The problem:
Check every line of the material below, and show those that contain "agent".

Materials provided:
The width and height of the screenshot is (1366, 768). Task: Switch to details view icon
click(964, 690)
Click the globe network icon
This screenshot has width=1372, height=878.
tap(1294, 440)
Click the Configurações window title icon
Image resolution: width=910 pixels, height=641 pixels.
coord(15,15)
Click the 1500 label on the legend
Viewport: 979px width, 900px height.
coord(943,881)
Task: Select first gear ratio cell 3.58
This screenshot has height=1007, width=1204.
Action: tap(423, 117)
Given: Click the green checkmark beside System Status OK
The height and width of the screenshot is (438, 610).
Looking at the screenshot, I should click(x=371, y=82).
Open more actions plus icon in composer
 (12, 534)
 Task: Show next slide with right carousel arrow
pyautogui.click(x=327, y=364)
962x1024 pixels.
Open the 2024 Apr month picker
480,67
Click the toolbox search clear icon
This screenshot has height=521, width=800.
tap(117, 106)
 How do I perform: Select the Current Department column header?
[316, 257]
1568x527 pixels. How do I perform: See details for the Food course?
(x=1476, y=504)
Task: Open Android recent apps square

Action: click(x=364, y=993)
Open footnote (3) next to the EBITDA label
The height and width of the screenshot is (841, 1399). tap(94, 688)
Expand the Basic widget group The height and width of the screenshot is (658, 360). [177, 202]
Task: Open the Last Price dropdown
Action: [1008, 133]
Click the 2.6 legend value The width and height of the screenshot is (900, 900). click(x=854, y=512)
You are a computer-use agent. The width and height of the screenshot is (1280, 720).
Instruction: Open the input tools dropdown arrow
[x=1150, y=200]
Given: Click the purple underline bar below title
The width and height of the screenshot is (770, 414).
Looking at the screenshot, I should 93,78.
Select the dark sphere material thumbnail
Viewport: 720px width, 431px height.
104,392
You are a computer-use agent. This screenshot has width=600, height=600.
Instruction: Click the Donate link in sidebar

The answer:
You are a computer-use agent. The width and height of the screenshot is (1280, 720).
You are a computer-use agent. This screenshot has width=600, height=600.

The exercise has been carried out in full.